R&D Data is Different
Scientific innovation is driven by complex data, and the research labs of today are sitting on an untapped goldmine.
That’s because R&D data has a distinct anatomy that makes unlocking its value difficult:
- R&D data doesn’t conform to a simple, singular format, but a scattered collection of images, videos, tables of values, scientific measurements and more
- The volume of R&D data can be substantial, but the actual number of applicable data points is minimal
- R&D data is easily concealed, requiring special computations to be interpreted
- The shape of R&D data in each setting evolves over time as its use cases change
General-purpose data management solutions are ill-equipped to confront the unique challenges of R&D data, leaving researchers in the dark. In R&D, data is not the byproduct of operations, but the very means of production and harnessing its value is the key to faster discovery and smarter innovation.
Enter Enthought Edge.
We’re empowering scientists to discover never-before-seen value in their R&D data. Our powerful DataOps solution enables scientists to standardize complex R&D data through Dynamic Data Modeling, access data easily through a secure central gateway, develop new data-driven insights and unlock opportunities to leverage new technologies and solutions.
Accelerate Scientific Discovery and Drive Innovation with Enthought Edge.
1m39s | Introducing Enthought Edge: Unlocking the Value in Your R&D Data
One centralized database tailored to the needs of R&D data and an intuitive search interface to find and use R&D data easily, efficiently, and securely. Empower scientists to spend less time looking for data, and more time developing solutions.
The shape of R&D data evolves frequently as scientists work on new research problems. Edge provides the flexibility and scalability scientists need — no more worrying about data migrations and wasting time doing mundane data wrangling.
Preparing data for analysis can take more than 80% of the time spent in AI/ML projects. Edge stores your data in an analysis ready-form.

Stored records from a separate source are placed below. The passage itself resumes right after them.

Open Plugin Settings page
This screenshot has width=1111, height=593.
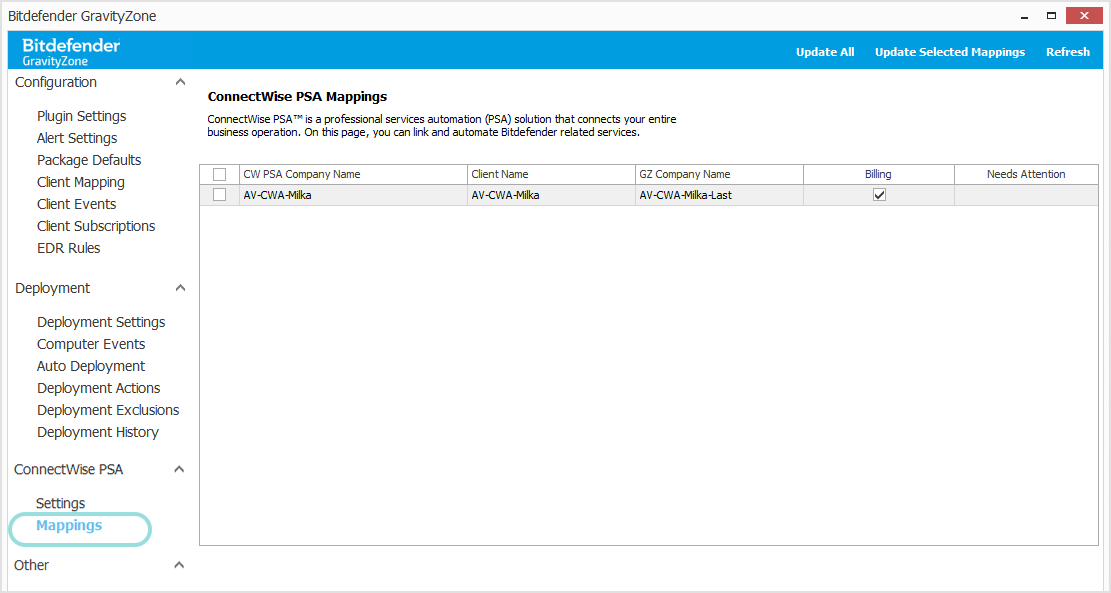[x=81, y=116]
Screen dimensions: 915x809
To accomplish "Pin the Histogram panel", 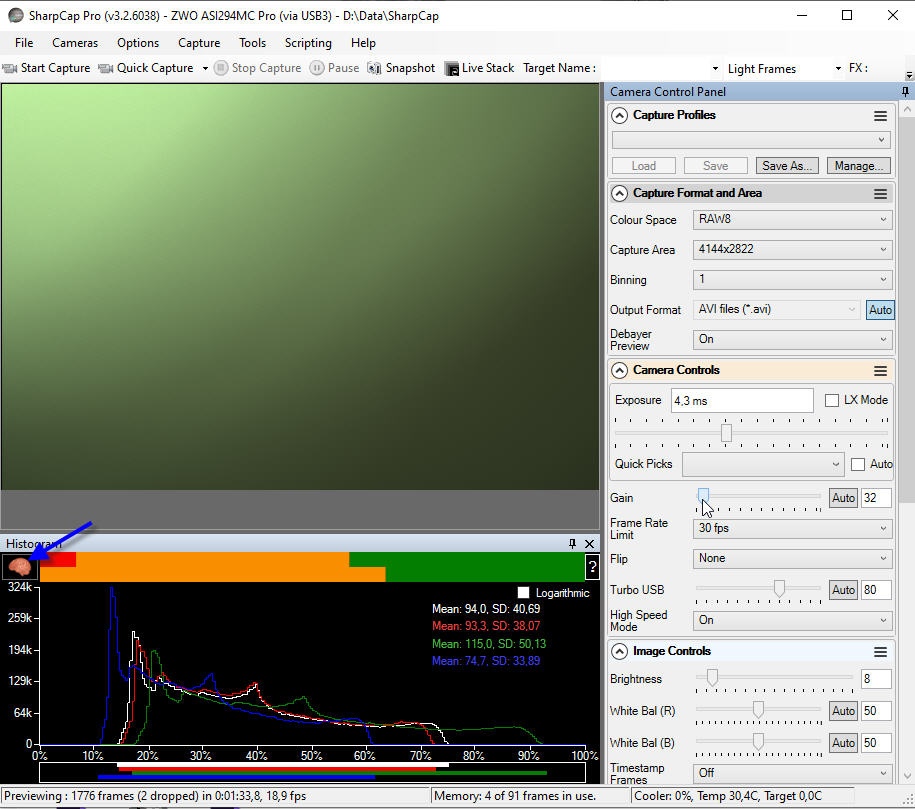I will coord(572,544).
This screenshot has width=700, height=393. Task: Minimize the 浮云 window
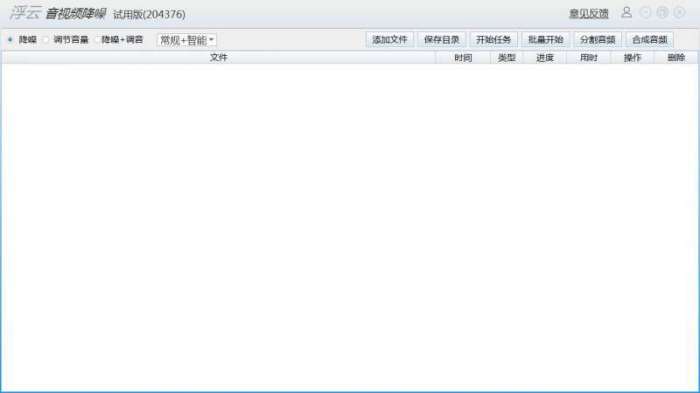point(645,13)
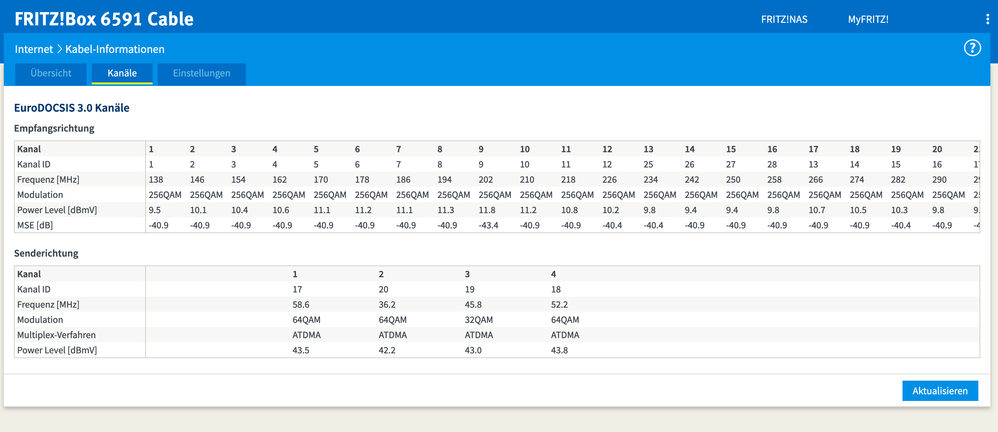The image size is (998, 432).
Task: Open the Einstellungen tab
Action: pyautogui.click(x=201, y=73)
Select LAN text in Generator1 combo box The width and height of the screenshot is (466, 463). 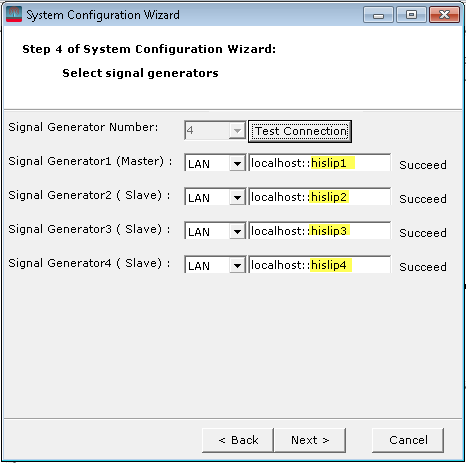pyautogui.click(x=199, y=164)
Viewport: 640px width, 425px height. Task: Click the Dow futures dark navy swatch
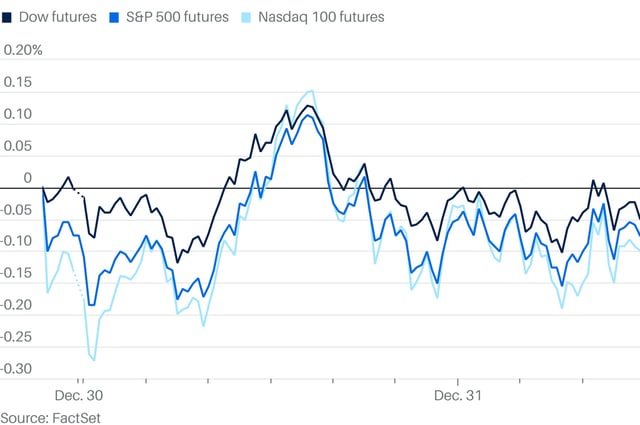click(7, 17)
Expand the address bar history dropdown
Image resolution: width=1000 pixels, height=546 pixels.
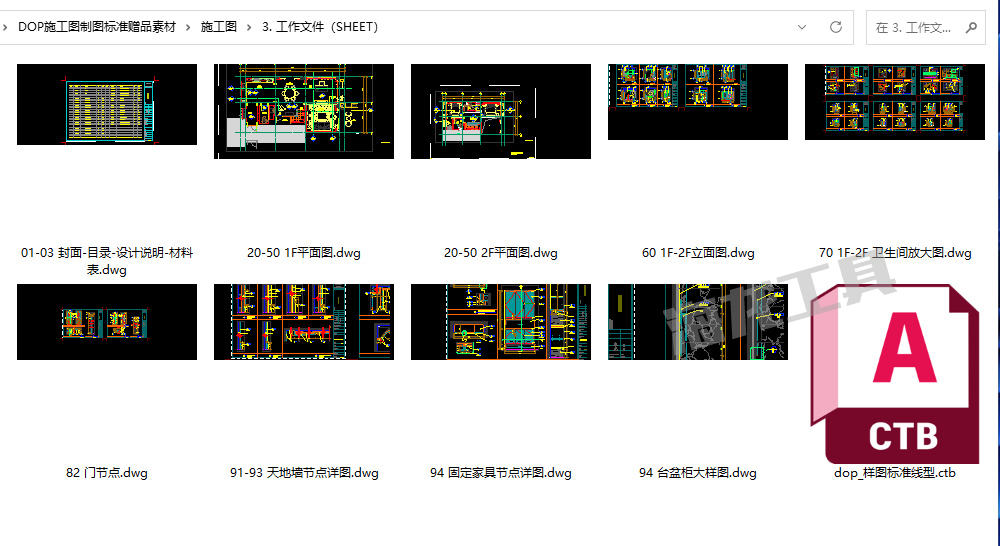tap(802, 27)
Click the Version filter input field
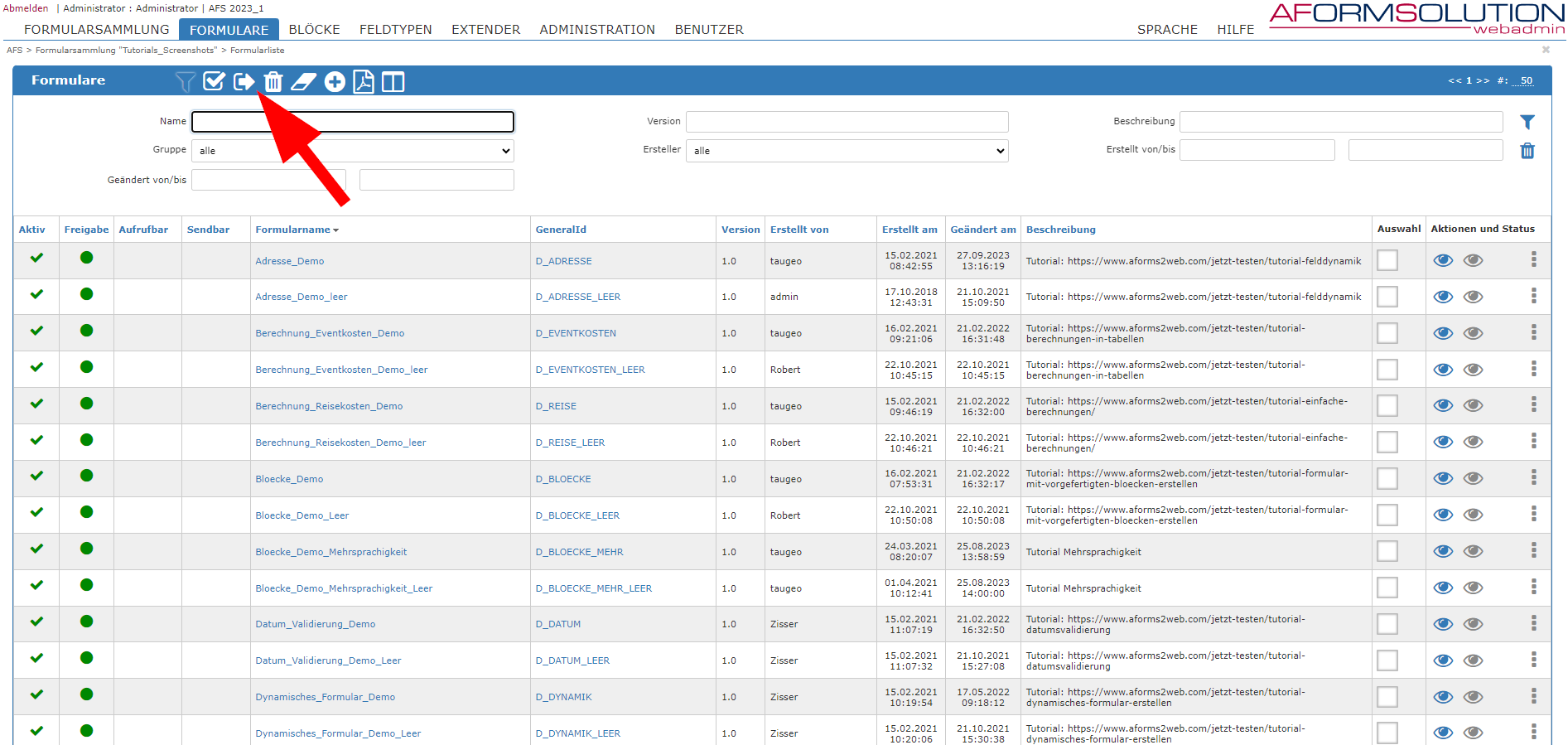The width and height of the screenshot is (1568, 745). coord(847,122)
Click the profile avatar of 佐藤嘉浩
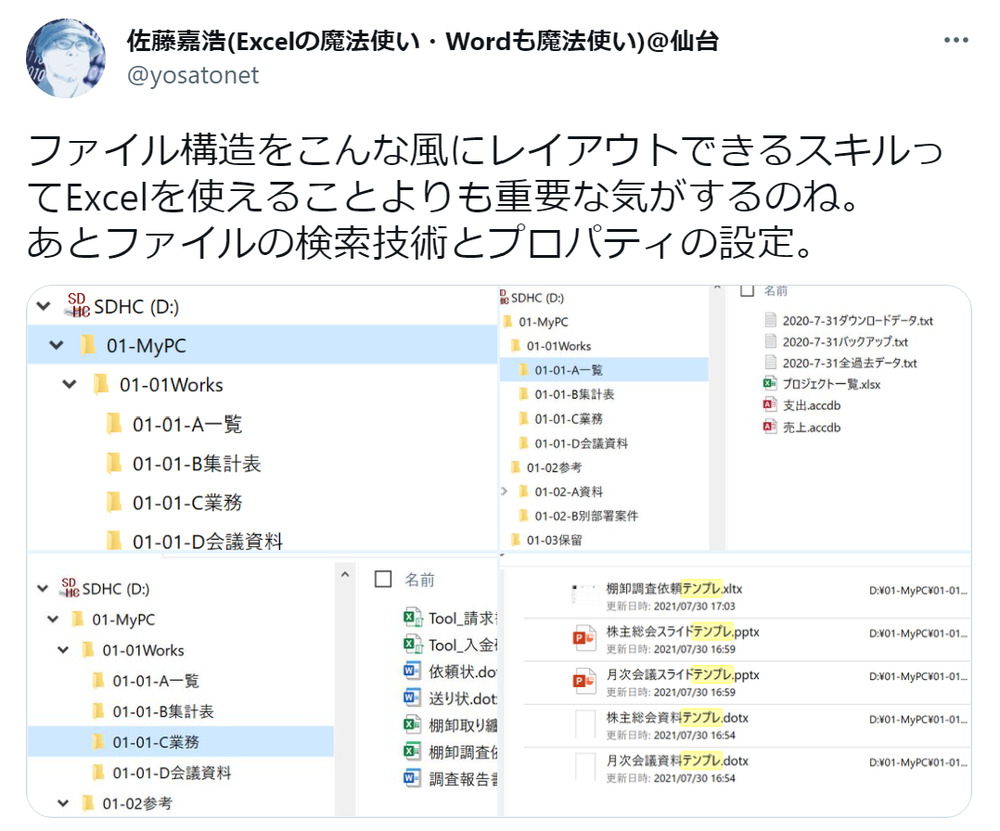Screen dimensions: 1000x831 pyautogui.click(x=66, y=57)
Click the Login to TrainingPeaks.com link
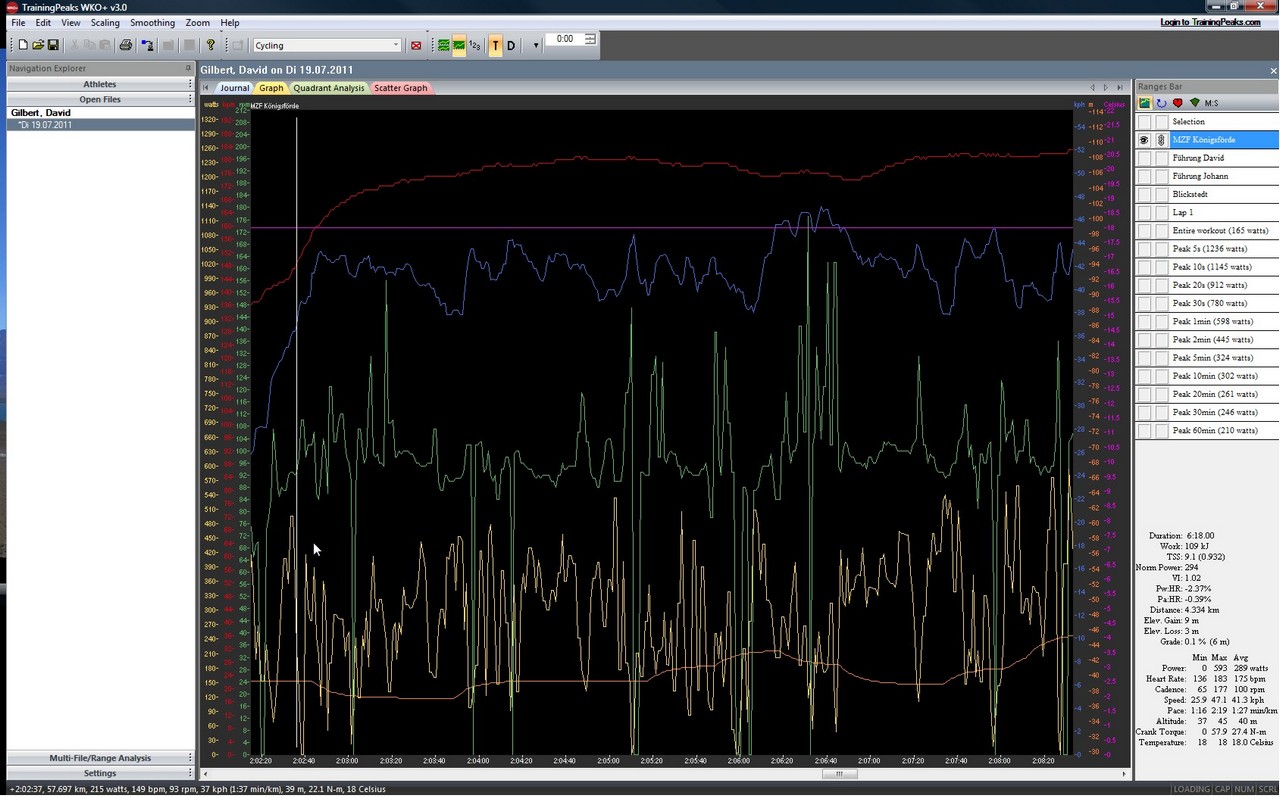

The integrated Jupyter environment:
- Allows scientists to directly work with data and perform AI/ML studies.
- Removes last-mile barriers between scientists and raw cloud resources (storage, compute, collaboration) to unlock the value of your cloud investments.
- Supports the end-to-end lifecycle of data applications from the prototyping stage all the way to productionization– scale faster with Edge.